** Problems **
1. According to the trial excerpt, what sentence did Mendez receive?
2. State whether each statement below agrees with the trial excerpt, answering yes or no and quoting the deciding words: (a) Mendez objected to the self-defense charge. (b) The trial court charged the jury on self-defense without being asked. (c) The jury convicted Mendez of murder.
#### Source document ####
At trial, Mendez argued that he had acted in self-defense. Mendez testified that he was afraid of Castillo, claiming that Castillo had gang affiliations and a reputation for violence. Mendez explained that when Castillo arrived at Big Man Diesel Repair that night, he appeared to be intoxicated and agitated. According to Mendez, Castillo started the fight, and Mendez drew his knife only because, based on Castillo's reputation and excited state, he believed Castillo was reaching for a gun.

The jury was instructed that it could find Mendez guilty of either murder or aggravated assault. The trial court also sua sponte charged the jury on the issue of self-defense. The charge, in relevant part, read as follows:

Upon the law of self-defense, you are instructed that a person is justified in using force against another when and to the degree he reasonably believes the force is immediately necessary to protect himself against the other person's use or attempted use of unlawful force.
....
Therefore, if you find from the evidence beyond a reasonable doubt that the defendant, Adrian Aaron Mendez, Jr., did cause the death of Jacob Castillo, as alleged, but you further find from the evidence, as viewed from the standpoint of the defendant at the time, that from the words or conduct, or both of Jacob Castillo it reasonably appeared to the defendant that his life or person was in danger and there was created in his mind a reasonable expectation or fear of death or serious bodily injury from the use of unlawful deadly force at the hands of Jacob Castillo, and that acting under such apprehension and reasonably believing that the use of deadly force on his part was immediately necessary to protect himself against Jacob Castillo's use or attempted use of unlawful deadly force, he stabbed Jacob Castillo, then you should acquit the defendant on the grounds of self-defense ....3

Mendez did not object to this charge. The jury acquitted Mendez of murder, but convicted him of the lesser-included offense of aggravated assault. Mendez was sentenced to seven years' imprisonment and assessed a $10,000 fine.
#### Data listing ####
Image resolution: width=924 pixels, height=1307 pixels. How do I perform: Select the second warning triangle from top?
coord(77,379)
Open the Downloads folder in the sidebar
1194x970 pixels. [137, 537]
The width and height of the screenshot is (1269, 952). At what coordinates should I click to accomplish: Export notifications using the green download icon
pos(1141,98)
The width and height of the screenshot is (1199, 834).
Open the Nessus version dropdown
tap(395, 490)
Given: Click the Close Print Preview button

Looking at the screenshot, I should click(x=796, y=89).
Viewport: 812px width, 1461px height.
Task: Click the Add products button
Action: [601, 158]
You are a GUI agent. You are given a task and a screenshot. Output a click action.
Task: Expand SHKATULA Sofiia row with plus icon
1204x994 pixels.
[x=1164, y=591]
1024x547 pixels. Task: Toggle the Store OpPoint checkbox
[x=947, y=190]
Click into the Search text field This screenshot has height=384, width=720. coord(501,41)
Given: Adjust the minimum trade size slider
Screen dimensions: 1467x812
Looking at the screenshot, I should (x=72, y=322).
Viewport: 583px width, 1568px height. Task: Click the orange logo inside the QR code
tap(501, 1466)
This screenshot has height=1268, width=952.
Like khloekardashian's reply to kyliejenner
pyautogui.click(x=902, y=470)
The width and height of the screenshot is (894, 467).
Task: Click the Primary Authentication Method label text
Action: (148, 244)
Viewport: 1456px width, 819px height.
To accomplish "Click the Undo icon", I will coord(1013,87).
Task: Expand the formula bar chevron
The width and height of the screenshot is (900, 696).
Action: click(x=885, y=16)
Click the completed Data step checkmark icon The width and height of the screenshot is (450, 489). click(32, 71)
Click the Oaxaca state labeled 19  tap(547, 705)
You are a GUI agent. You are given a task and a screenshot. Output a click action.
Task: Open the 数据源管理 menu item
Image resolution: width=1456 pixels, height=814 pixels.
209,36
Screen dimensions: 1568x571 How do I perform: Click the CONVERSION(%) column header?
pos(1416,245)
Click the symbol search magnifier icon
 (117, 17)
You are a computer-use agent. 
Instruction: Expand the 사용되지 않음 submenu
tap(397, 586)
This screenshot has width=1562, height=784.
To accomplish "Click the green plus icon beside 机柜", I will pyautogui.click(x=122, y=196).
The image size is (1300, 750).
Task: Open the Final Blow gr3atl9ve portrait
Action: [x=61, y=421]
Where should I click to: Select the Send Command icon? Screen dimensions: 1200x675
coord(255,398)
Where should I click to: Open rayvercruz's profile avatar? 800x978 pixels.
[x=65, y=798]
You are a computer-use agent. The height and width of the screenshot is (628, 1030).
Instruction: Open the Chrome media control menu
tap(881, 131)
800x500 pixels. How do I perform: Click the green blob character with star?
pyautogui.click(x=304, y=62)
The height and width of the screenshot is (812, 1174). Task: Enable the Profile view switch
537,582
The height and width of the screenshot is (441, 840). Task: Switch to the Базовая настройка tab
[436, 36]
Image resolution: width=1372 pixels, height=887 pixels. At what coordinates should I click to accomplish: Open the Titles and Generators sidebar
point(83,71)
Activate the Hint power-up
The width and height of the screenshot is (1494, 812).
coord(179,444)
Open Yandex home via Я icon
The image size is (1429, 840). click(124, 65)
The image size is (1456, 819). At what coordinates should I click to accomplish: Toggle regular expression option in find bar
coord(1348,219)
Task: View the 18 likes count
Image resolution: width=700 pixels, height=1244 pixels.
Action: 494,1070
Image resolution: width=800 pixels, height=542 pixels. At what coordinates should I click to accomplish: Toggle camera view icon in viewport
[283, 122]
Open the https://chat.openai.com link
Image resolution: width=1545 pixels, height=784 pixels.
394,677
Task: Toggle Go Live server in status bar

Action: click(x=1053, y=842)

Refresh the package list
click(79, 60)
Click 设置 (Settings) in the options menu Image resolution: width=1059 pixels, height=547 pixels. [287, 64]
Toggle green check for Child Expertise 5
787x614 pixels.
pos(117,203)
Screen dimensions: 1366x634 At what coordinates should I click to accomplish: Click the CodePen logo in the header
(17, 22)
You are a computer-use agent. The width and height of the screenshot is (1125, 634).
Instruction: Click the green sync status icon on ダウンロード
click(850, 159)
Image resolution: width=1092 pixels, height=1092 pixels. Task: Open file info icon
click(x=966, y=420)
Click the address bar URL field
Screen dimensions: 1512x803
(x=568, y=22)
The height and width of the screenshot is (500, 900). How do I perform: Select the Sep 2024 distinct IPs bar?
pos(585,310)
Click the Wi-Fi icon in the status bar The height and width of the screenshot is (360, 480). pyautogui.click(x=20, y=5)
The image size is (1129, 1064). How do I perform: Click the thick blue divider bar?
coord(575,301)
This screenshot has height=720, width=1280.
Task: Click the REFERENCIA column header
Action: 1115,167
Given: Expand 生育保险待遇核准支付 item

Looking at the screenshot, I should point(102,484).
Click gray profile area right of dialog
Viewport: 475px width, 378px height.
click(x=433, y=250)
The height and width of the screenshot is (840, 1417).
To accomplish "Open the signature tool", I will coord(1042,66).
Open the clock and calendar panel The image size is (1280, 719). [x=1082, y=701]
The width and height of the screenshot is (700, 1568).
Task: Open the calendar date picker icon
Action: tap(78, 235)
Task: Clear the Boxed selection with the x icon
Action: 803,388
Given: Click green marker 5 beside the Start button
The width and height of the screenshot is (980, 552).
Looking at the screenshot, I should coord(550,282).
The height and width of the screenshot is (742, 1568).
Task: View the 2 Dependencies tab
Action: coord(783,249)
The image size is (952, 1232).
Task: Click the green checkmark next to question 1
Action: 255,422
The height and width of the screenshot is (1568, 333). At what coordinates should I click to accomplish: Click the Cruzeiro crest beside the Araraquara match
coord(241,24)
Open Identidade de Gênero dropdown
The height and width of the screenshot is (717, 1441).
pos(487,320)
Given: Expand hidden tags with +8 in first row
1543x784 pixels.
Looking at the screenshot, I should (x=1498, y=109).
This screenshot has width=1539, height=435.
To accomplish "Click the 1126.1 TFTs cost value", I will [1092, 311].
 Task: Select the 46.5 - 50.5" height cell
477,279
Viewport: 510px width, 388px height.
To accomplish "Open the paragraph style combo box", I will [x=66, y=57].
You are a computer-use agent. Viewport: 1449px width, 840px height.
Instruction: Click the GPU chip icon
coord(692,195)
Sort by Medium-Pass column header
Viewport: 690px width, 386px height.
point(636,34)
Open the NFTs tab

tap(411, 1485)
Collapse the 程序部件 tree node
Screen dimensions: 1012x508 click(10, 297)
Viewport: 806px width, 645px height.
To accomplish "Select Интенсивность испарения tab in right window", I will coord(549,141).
####
** Answers to the problems **
1. Mendez was sentenced to seven years' imprisonment and assessed a $10,000 fine.

2.
(a) No: "Mendez did not object to this charge."
(b) Yes: "The trial court also sua sponte charged the jury on the issue of self-defense."
(c) No: "The jury acquitted Mendez of murder, but convicted him of the lesser-included offense of aggravated assault."